Bibl.: Per gli ambienti in cui si svolse l'attività del B.: L. Picanyol, L'antico Collegio Calasanzio di Roma, Roma 1938; T. Vallauri, Storia delle univer. degli studi del Piemonte, 3 voll., Torino 1845-46; C. Calcaterra, Il nostro imminente Risorgimento, Torino 1935 (con riserve però per la tesi principale dell'autore).
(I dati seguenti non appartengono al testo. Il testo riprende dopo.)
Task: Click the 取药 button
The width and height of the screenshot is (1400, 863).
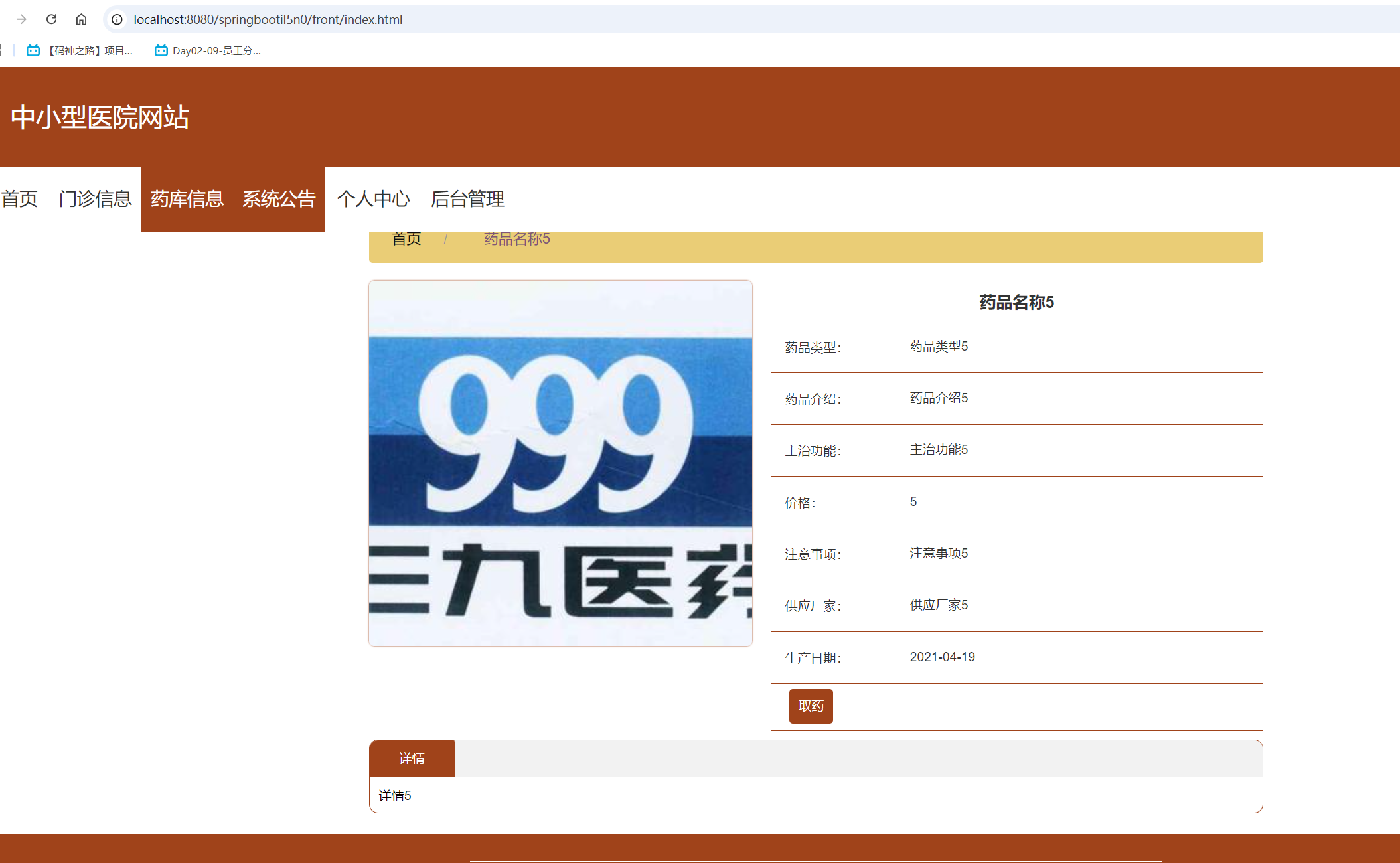Action: point(811,706)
In quanto alla biografia, rimangono fondamentali, ad onta di ovvie esagerazioni, le Memorie istor. intorno gli studi del padre G. B., Torino 1783, dell'allievo e successore alla cattedra di fisica sperimentale, G. A. Eandi. Altri preziosi ragguagli biografici dal nipote e successore di questo, A. M. Vassalli-Eandi, in un Notizia storica di G. B., in Lo spettatore (Milano), V, 2 (1816), ff. 101-105, 117-122. Da consultarsi anche: D. Perrero, Ancora del padre G. B…,in Il Risorgimento, VI(1881), n. 193; M. Piacenza, Note biografiche e bibliogr. e nuovi documenti su G. B., in Bollett. stor.-bibl. subalpino, IX (1904), pp. 209-228, 340-354; L. Berra, Note inedite sul p. G. B. B., in Bollett. d. Soc. per gli studi storici, archeol. ed artistici nella prov. di Cuneo, n.s., 1960, n. 45, pp. 129-144. Non privi d'interesse alcuni elogi contemporanei, come quello dell'amico A. Tana (Torino 1781) o quello nel Giorn. de' letterati (Pisa), L (1783), ff. 3-45 (anonimo, ma è di B. Bianucci). Per la valutazione degli studi elettrici del B., vecchia, ma tuttora ragguardevole l'analisi di F. Garelli, Sulle dottrine elettriche nel secolo XVIII, Mondovì 1866. In tempi più moderni, da rilevarsi particolarmente gli studi di M. Gliozzi: G. B. nella storia dell'elettricità, in Archeion, XVII (1935), pp. 15-47; L'elettrologia fino al Volta, Napoli 1937, I, pp. 209-236; Fisici piemontesi del Settecento nel movimento filos. del tempo, Torino 1962. Autorevole esame dell'influsso del B. sul Volta in G. Polvani, Alessandro Volta, Pisa 1942, pp. 51 s. Per i rapporti fra il B. e il Franklin, A. Pace, Franklin and Italy, Philadelphia 1958, pp. 49-70, 325-330. Della questione del grado torinese si sono occupati diversi studiosi: C. Carlomagno, Il grado torinese e le sue vicende, Torino 1921; G. Boccardi, La misura dell'arco di meridiano fatta dal padre B., Torino 1935; F. Sicardi, G. B. fisico e geodeta, in Quaderni della Meridiana (Mondovì), 1962, n. 1. La caparbietà del B. nel sostenere le proprie opinioni, anche quando erronee, viene ulteriormente illustrata da M. Gliozzi, La polemica sulla fosforescenza tra G. B. e Benjamin Wilson, in Physis, III (1961), pp. 113-124.

Un elenco pressoché esauriente delle opere del B., stampate ed inedite, inserì P. Balbo nelle Memorie istoriche dell'Eandi, pp. 153-161 (ultimamente riprodotto a parte da M. Parenti nella sua Biblioteca degli eruditi e dei bibliofili,n. 69, Firenze 1961). Considerazioni sull'intricato problema della sorte delle carte beccariane in A. Pace, The Manuscripts of Giambatista Beccaria, Correspondent of Benjamin Franklin, in Proceedings of the Amer. Philos. Soc., XCVI (1952), pp. 406-416.